Flash Fiction: Peckish

Pastel drawing of ragdoll cat

 

 

 

Peckish

 

 

“I don’t try to get out of things. I try my best not to get into things.”

The weasel had dropped by, as he put it, coming on at first by a peristaltic rippling over a basswood’s roots. The roots canopied water pooling naturally between a fallen trunk and a shelf of moss-grown rock. Despite the little runlet that hugged this and never broke, here along the bank the water was still and clear.

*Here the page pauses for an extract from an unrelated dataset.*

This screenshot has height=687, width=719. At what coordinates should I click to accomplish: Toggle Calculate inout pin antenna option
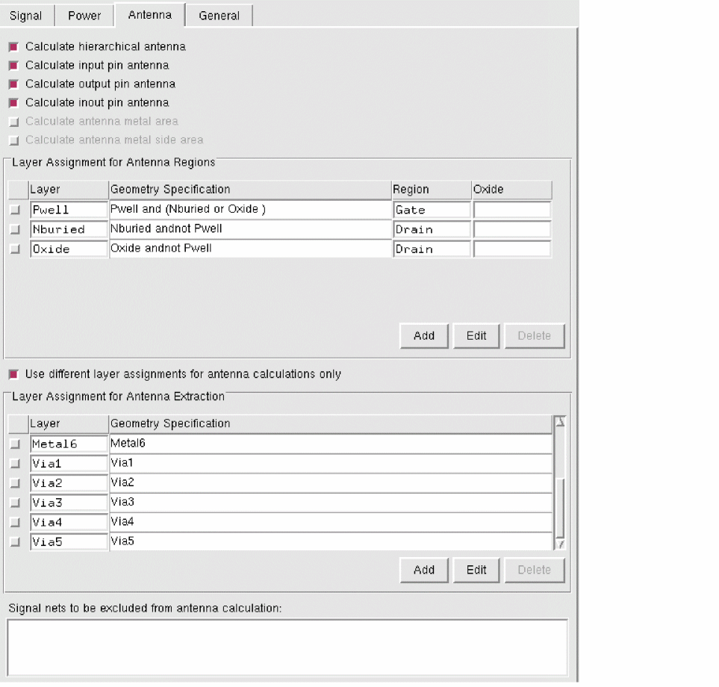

She was pleased, the duck, that her babies could jump in what she would have called safety, at this spot—so convenient—for a first swim. As it turned out, and as her mother would have warned her, the underside of the roots was riddled with weasel holes.

“Oh, I am not especially peckish at the moment.” The weasel seemed to wave her doubts aside. “It’s a fine day, isn’t it? Eh…but I won’t say I haven’t got a taste for snails on a late spring morning. Right over there, on that little shoal, the digging is excellent. You like them yourself.”

“Snails are all right…” she ventured. He drew his paw back, groomed an ear with it, ate something he’d pulled out—a flea, she thought—and gave her a smile, meant to be charming.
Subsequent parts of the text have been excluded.